Dal momento che la decisione non era condivisa dai genitori, il caso è arrivato nelle mani del giudice.

Cosa ha deciso il giudice?
«Il giudice ha stabilito che il bambino andasse dalla madre, facendogli comunque finire l'anno scolastico nella stessa scuola. Poi mio figlio si è trasferito dalla madre e dal marito. Nel giro di pochi anni hanno cambiato casa altre tre volte facendogli cambiare scuole durante l'anno scolastico».

Lei poteva vedere suo figlio?
«Dopo la prima udienza ad Aosta mi avevano dato due giorni infrasettimanali e nei week end. Poi io ho chiesto l'affido esclusivo ed è stato come darmi la zappa sui piedi. Mi fu negato perché nelle relazioni i servizi scrissero che io plagiavo mio figlio. Stilarono un calendario per le mie visite. C'era molto conflitto e io non accettavo che il bambino andasse a vivere in casa con la madre e il nuovo compagno dopo così pochi mesi di relazione».

Il bambino cosa diceva?
«Lui fin dall'inizio voleva sempre stare da me. Piangeva davanti all'educatrice e diceva che voleva stare a casa del papà, che non voleva andare dalla mamma. Dalle relazioni questo piangere veniva descritto come se il bambino recitasse una poesia».

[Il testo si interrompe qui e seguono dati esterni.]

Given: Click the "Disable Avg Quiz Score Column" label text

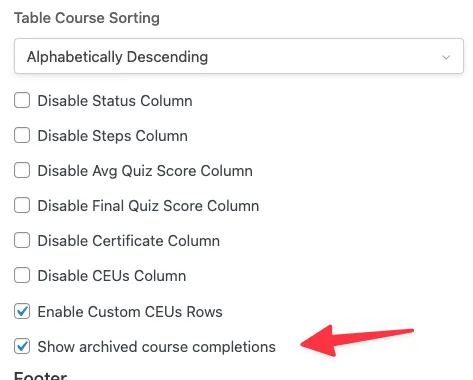Looking at the screenshot, I should [x=145, y=171].
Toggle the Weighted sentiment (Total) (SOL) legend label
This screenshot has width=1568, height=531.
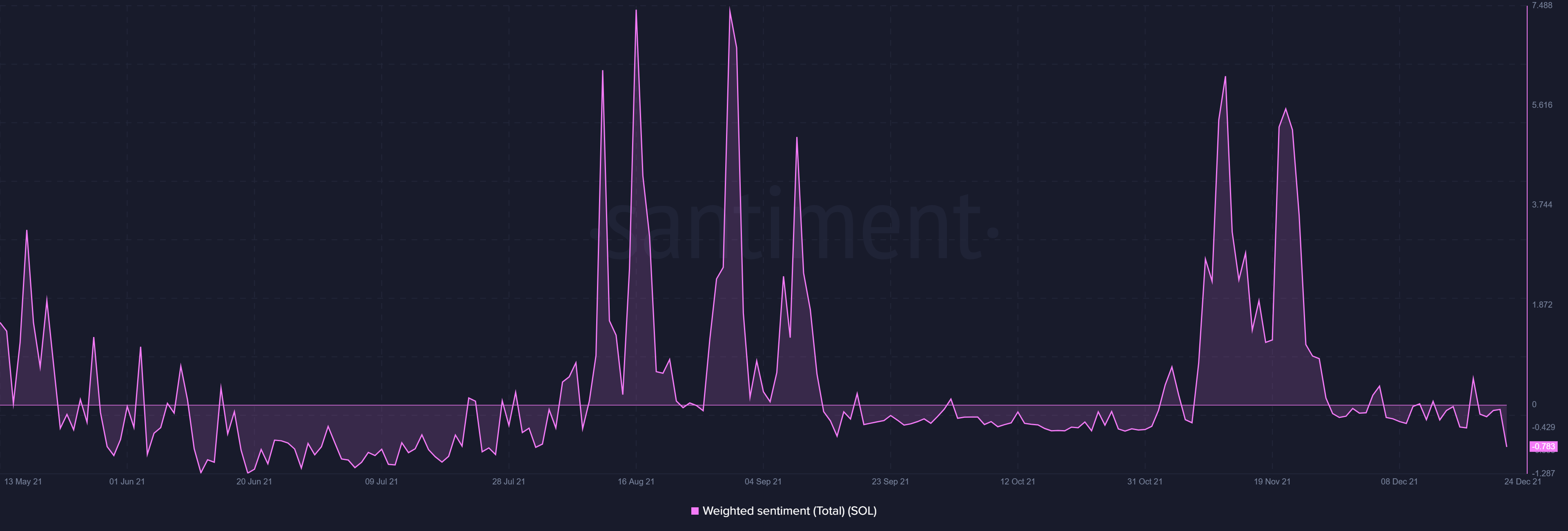click(x=789, y=511)
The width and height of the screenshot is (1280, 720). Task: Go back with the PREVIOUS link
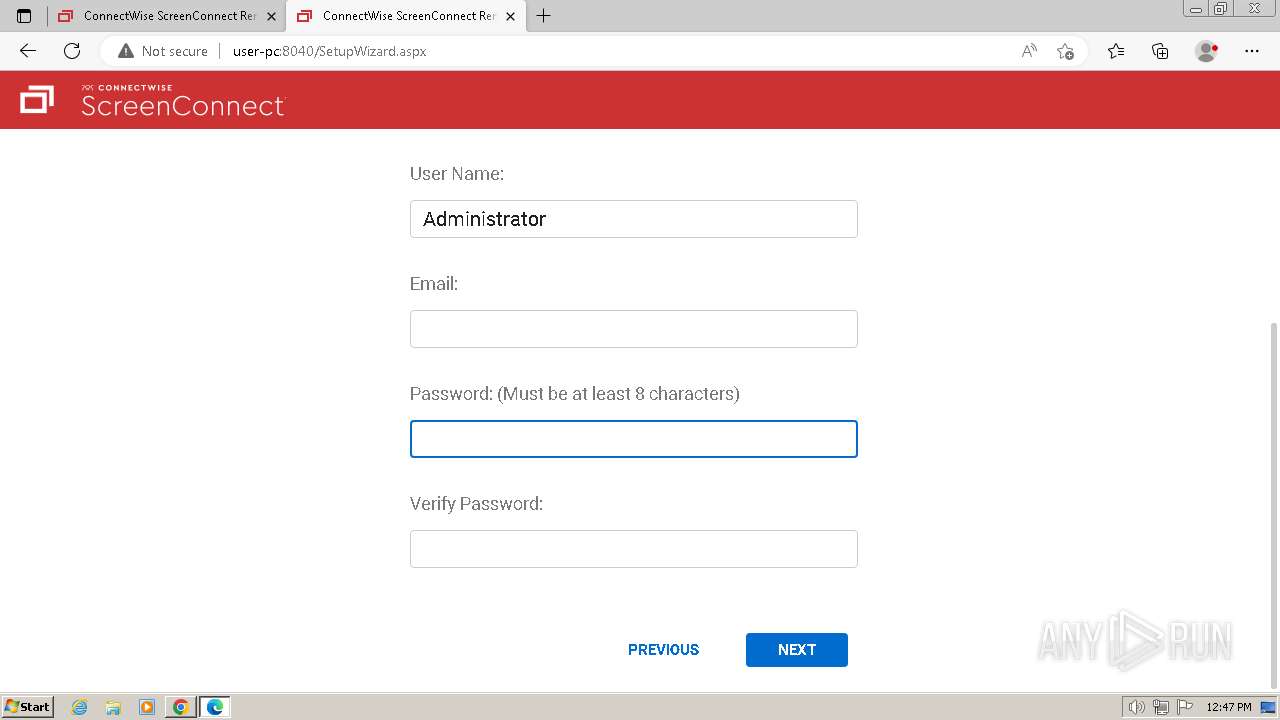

Adesso qual è la vostra situazione?
«Sono quasi due anni che vedo il bambino un'ora a settimana alla presenza di un educatore. L'educatrice che c'era prima aveva dichiarato il falso ed inoltre conosceva i genitori della mia ex compagna. La mia ex inoltre è diventata inoltre molto amica con l'assistente sociale. Anche lei ha scritto nelle relazioni cose che non sono vere».

Perché visite di un'ora a settimana e perché in presenza di un educatore?
«Perché secondo loro io manipolavo il bambino. Come ho anche dichiarato, ero infastidito dal fatto che frequentasse il marito di sua madre, che ci giocasse, avevo paura che diventasse lui la figura paterna. La mia compagna, a quanto mi è stato detto, ha dichiarato che invece il bambino piangeva perché voleva giocare insieme al marito».

Cosa dice suo figlio?
«Lui continua a dirmi che vuole restare da me, che gli manca casa nostra».

E' più stato a casa sua?
«No, l'assistente sociale ha vietato anche di andare dalla nonna, mia madre, che lo sta incontrando un'ora ogni due settimane in presenza di un educatore. Anche lei ha dovuto rivolgersi ad un avvocato per poterlo vedere di più. La mia ex compagna non lo portava nemmeno più e i servizi non volevano che venisse perché c'ero io presente. Quando mio figlio veniva su io dovevo organizzandomi la giornata e fare 30 km da casa fino ad Aosta per non incontrarlo».

Chi ha fissato tutte queste regole?
L'assistente sociale.

Cosa si aspetta adesso?
«Il percorso è ancora lungo. Mi volevano anche togliere la patria potestà. Quando sono andato a Torino a parlare con il giudice mi avevano detto che solitamente dopo sei mesi o un anno le ore da trascorrere con mio figlio sarebbero aumentate e le visite protette sarebbero state tolte. Invece tutto è andato in mano ai servizi sociali e i mesi di visite protette sono a mano a mano aumentati con una scusa o con l'altra. Ora vorrebbero che mi riappacificassi con il marito e con i parenti».

C'è stato uno scontro verbale o fisico con il marito?
«Fisico no, verbale sì. C'è molto conflitto».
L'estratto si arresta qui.